Филиб поклонился и вышел за дверь.
****
Филибу не пришлось долго ждать. Никчемыш скакнул из подворотни, будто за ним гнались. Орешек незаметно вышел вслед и присоединился к Филибу. Борай остановился только, чтоб купить себе пару марципановых колбасок и поговорить с торговцем праздничного барахла на углу у каретной станции. Продавец, как поняли соглядатаи, объяснял никчемышу дорогу. От лотка мальчик отошел уже в тряпичной полумаске на лице. Он шустро двинулся по освещенным улицам, и мало кто обращал внимание на торопливо семенящего паренька с коричневой нашивкой прислуги.

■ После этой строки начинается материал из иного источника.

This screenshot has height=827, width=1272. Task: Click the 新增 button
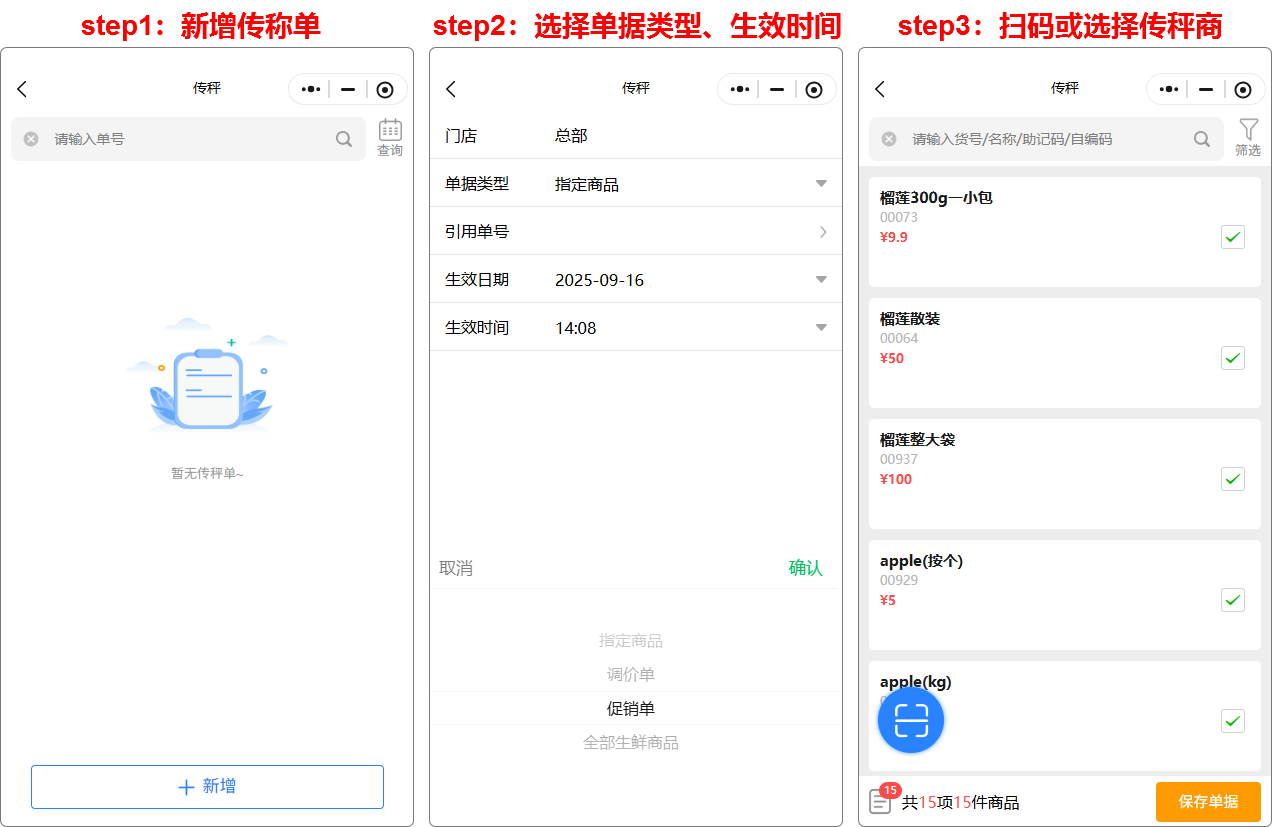coord(207,787)
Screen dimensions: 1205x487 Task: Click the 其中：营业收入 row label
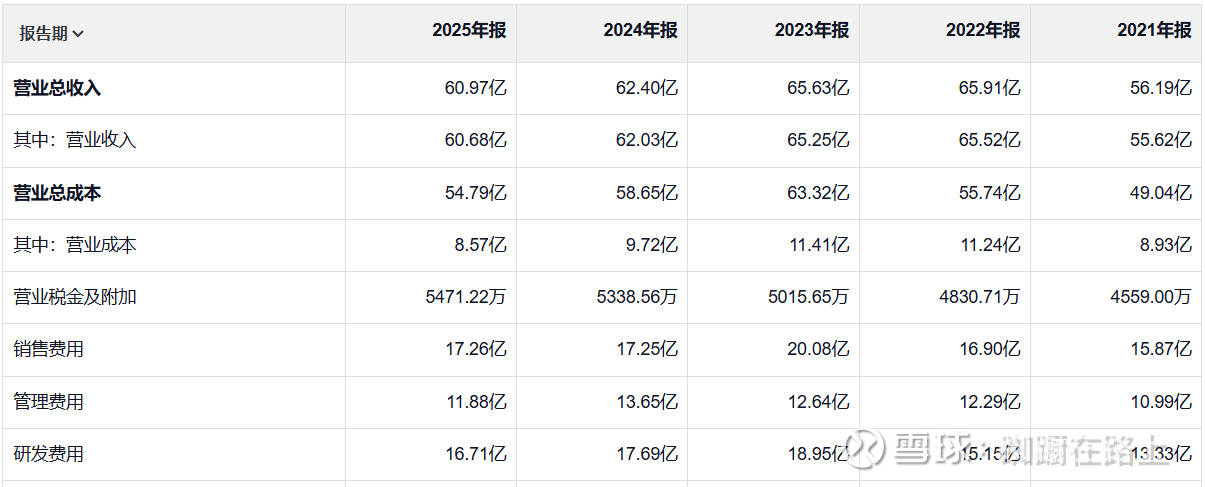point(75,141)
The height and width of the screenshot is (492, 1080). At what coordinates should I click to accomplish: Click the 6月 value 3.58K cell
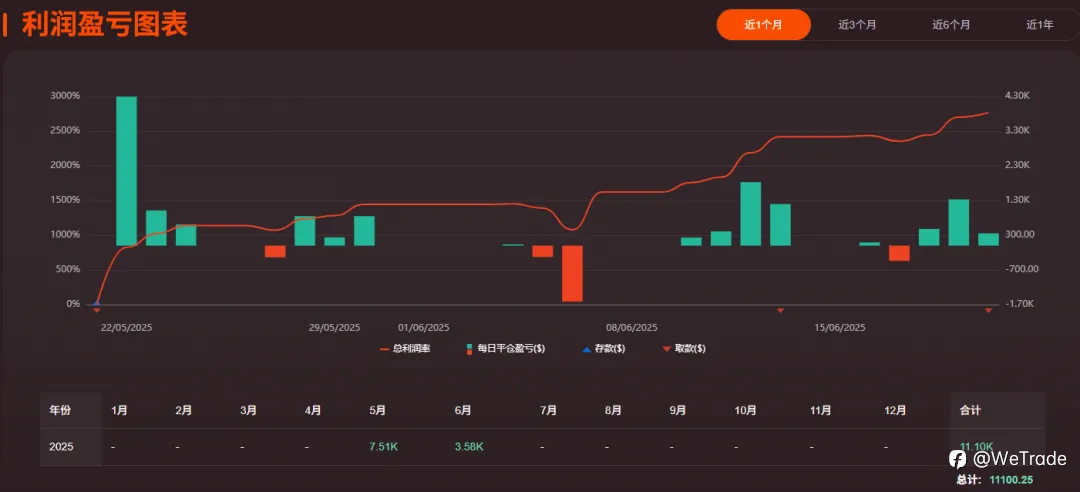click(469, 447)
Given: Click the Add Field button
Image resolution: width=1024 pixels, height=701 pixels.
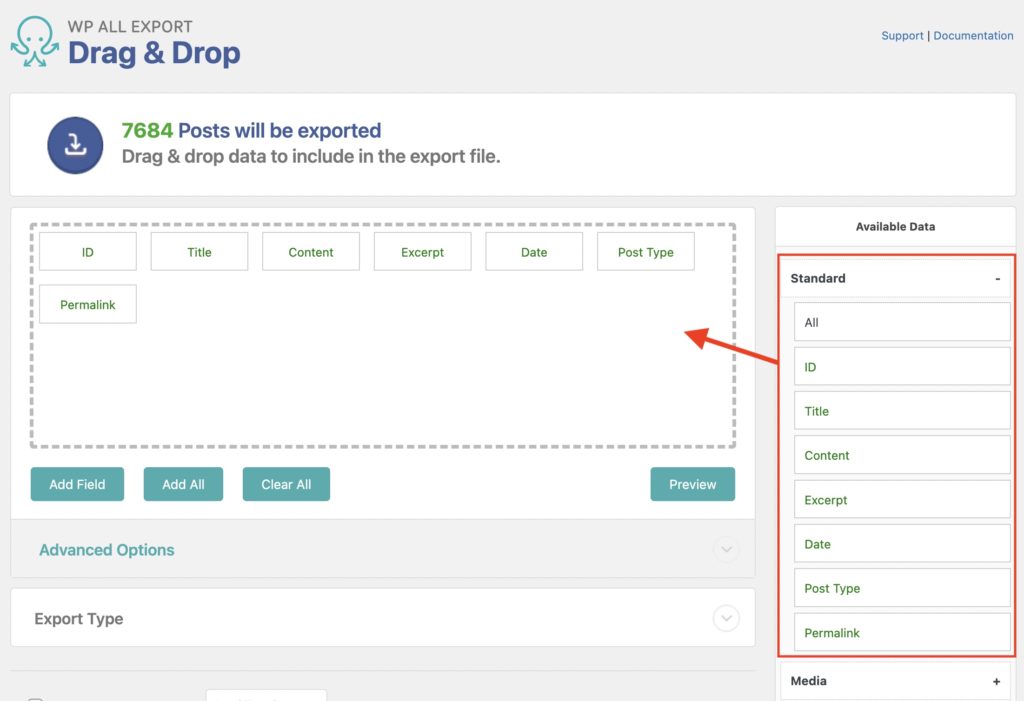Looking at the screenshot, I should tap(77, 484).
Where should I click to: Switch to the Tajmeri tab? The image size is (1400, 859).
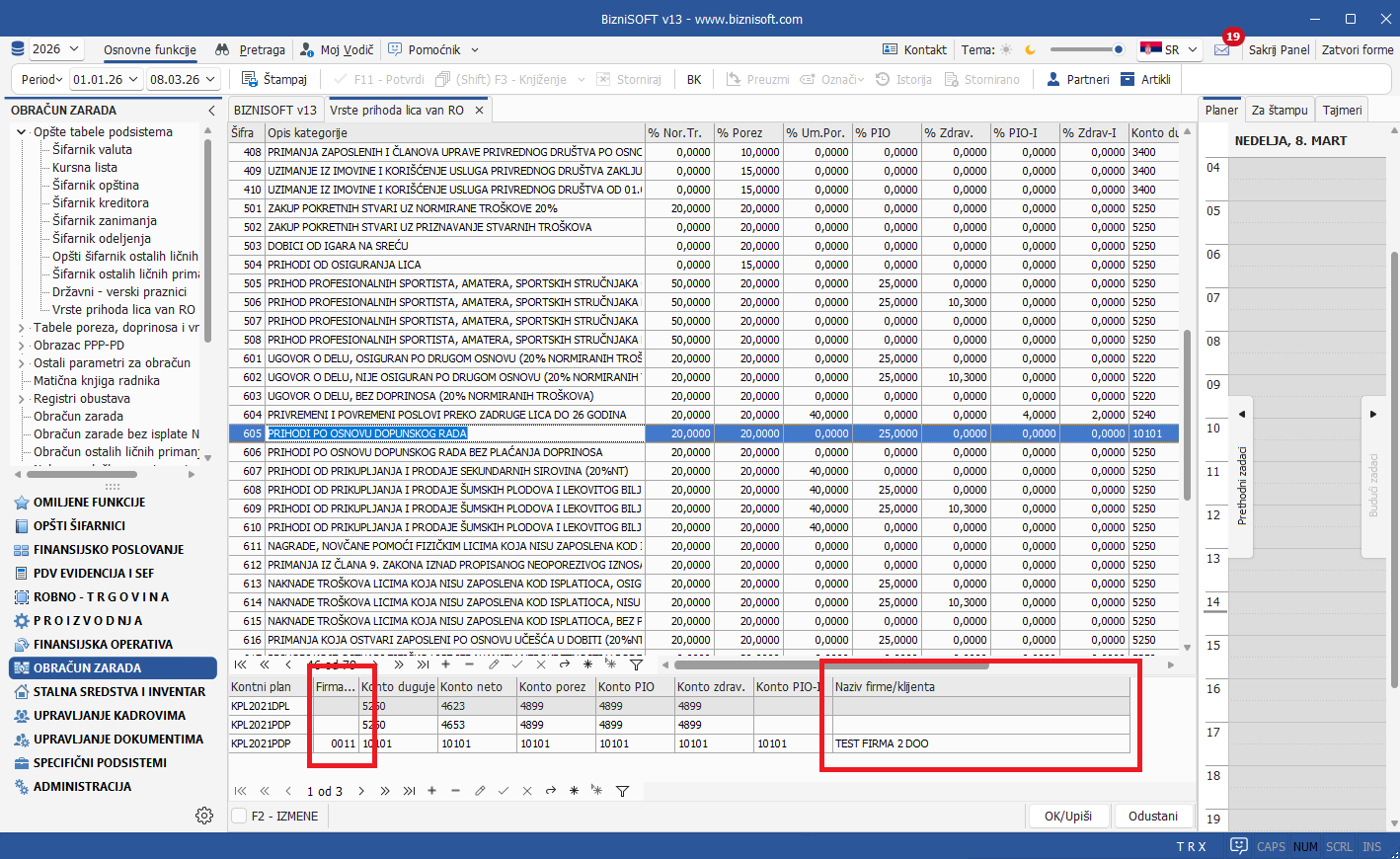1342,110
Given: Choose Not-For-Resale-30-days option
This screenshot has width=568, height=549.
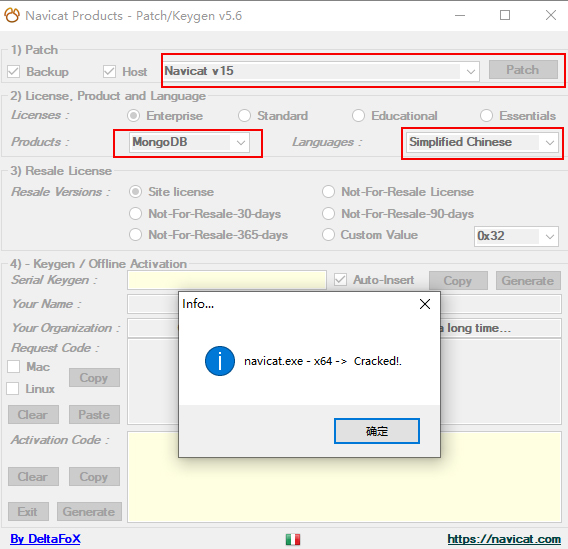Looking at the screenshot, I should tap(135, 214).
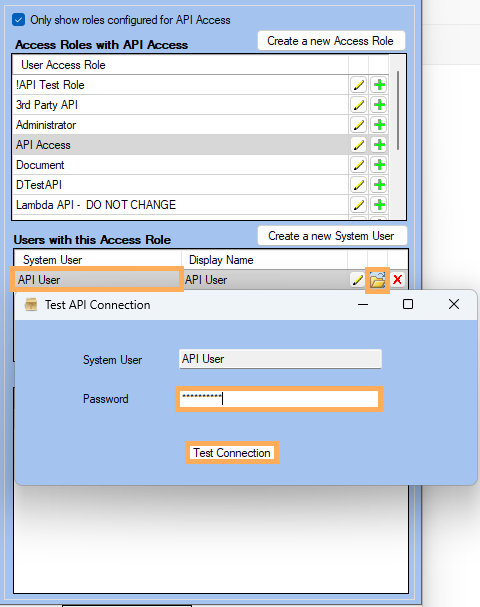Create a new System User
The image size is (480, 607).
coord(332,236)
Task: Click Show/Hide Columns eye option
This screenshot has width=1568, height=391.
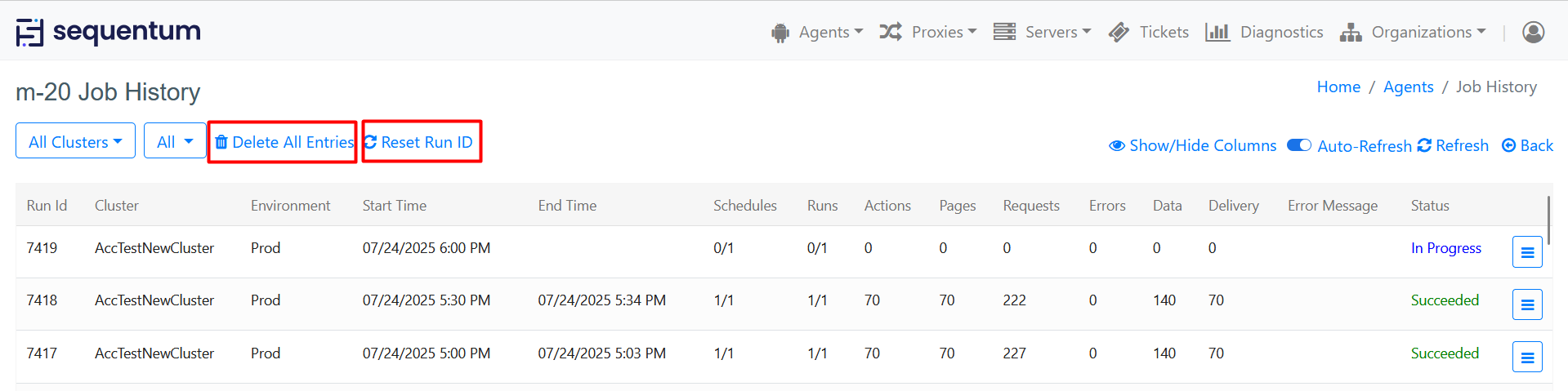Action: pyautogui.click(x=1192, y=145)
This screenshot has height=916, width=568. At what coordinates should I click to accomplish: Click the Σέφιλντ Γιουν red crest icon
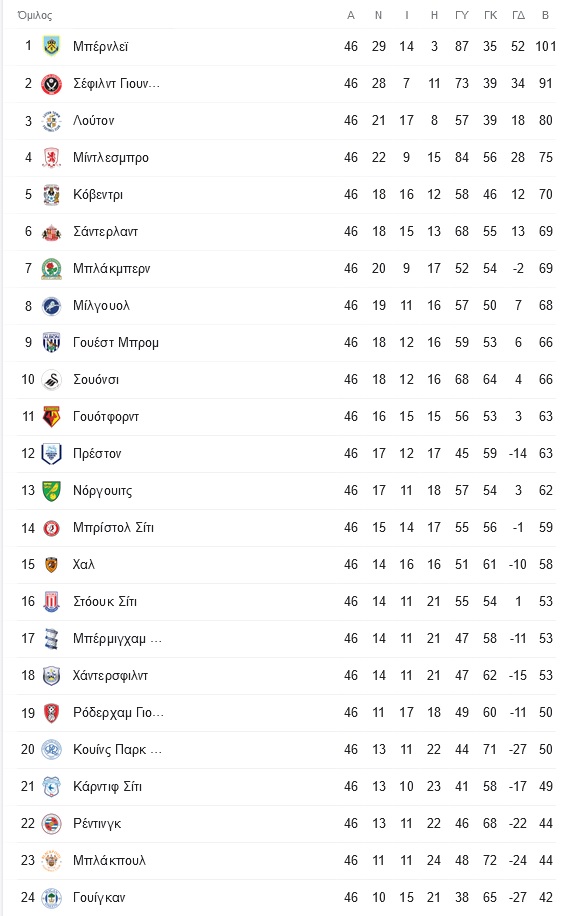pos(51,84)
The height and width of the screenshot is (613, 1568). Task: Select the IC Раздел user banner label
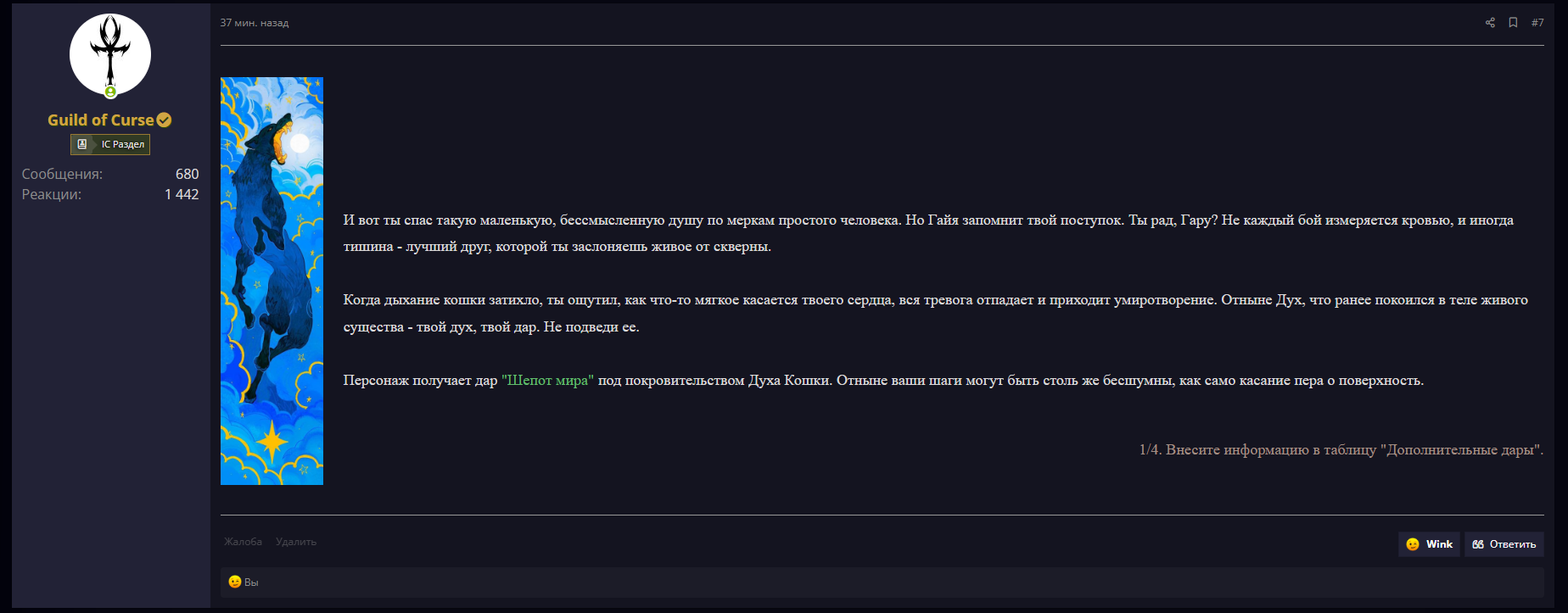[123, 145]
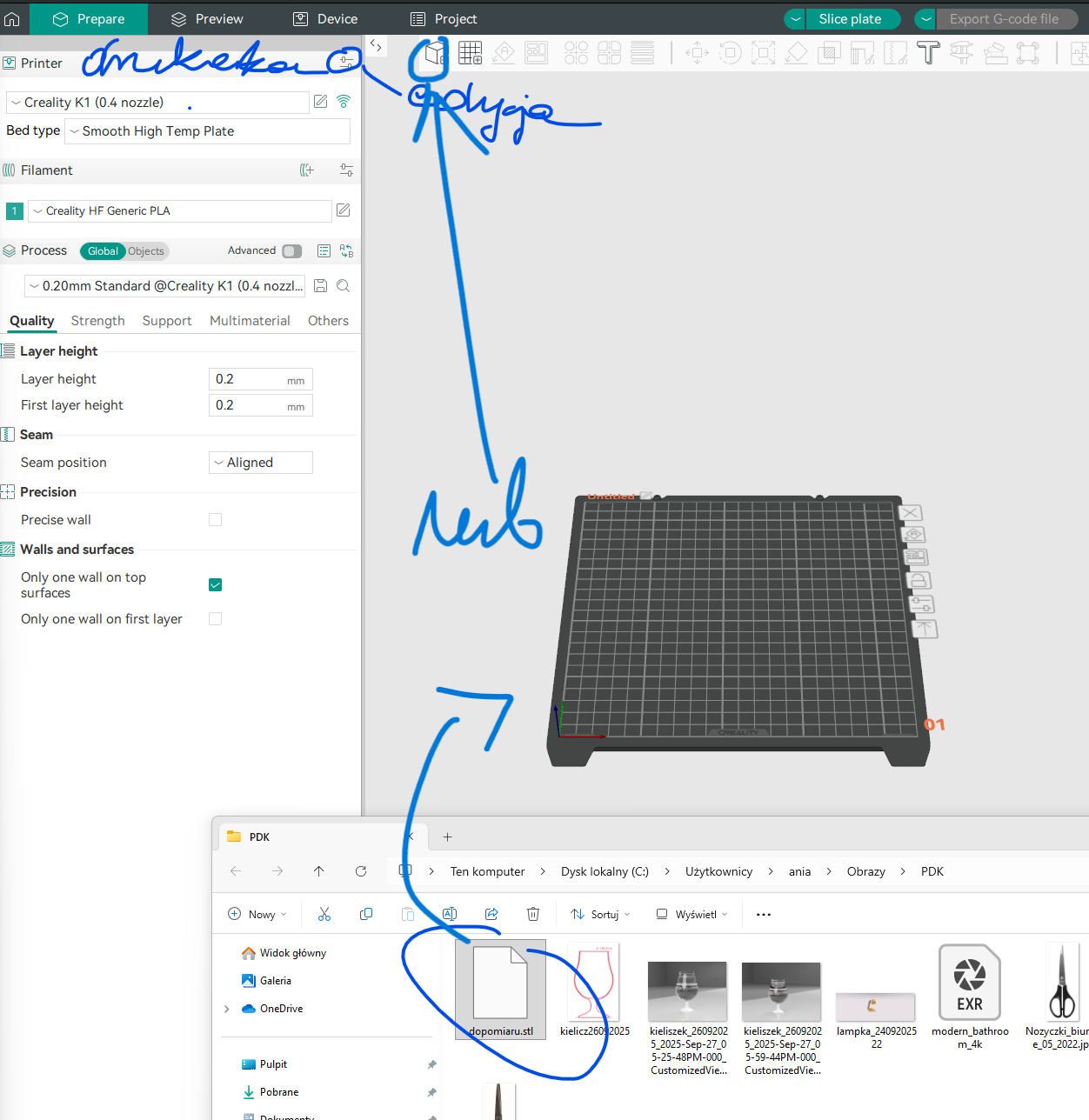1089x1120 pixels.
Task: Uncheck Only one wall on top surfaces
Action: [x=216, y=585]
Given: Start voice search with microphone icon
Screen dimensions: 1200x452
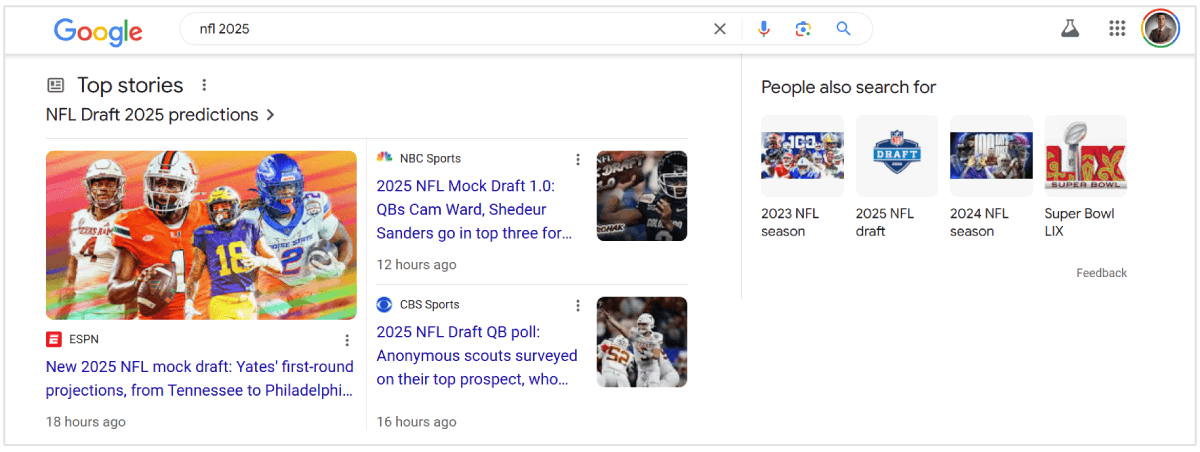Looking at the screenshot, I should click(764, 29).
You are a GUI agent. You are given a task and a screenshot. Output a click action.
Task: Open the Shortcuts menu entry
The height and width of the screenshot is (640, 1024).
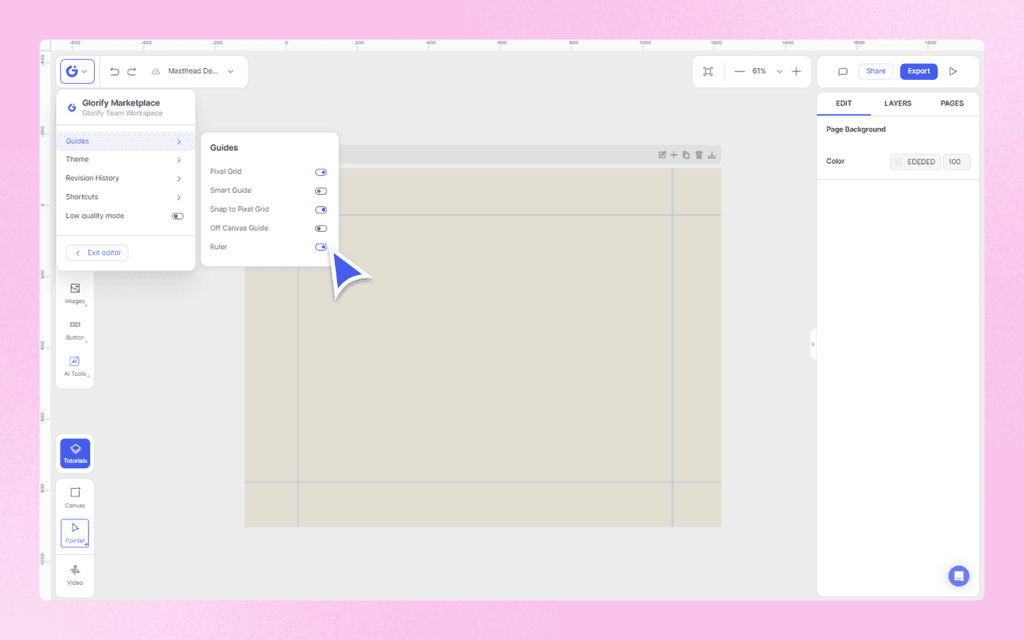(125, 196)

Филибу и Орешку сильно мешала веселящаяся толпа. Орешку - особенно. Слуга то и дело оборачивался на ярко разодетых девок, поэтому Филибу приходилось полагаться только на себя и стараться изо всех сил не потерять никчемыша в толпе. Борай все время оглядывался и путанно расспрашивал прохожих. До него, похоже, доходило туго, и он долго кружил переулками, пока от набережной не увязался за пожилой парой, согласившейся показать ему дорогу.
Борай дошел до тихого богатого пригорода и, стянув с лица маску, постучался в дверь двухэтажного особнячка. Филиб и Орешек притаились за углом. На стук из дома выглянула пожилая ората-служанка. Она с недоверием выслушала бормотание никчемыша, на минуту скрылась, оставив Борая ждать на ступеньках перед закрытой дверью, а потом просунула в щель руку с клочком бумаги. Дверь захлопнулась, а никчемыш сел на ступеньки, чтобы при ярком свете уличного фонаря прочитать записку. Он с четверть четверти шевелил губами и мэкал, потом встал и закружился на месте, гадая, куда идти. Борай двинулся в сторону набережной, но в особнячке стукнули, раскрываясь, темные ставни с дорогими витражными вставками.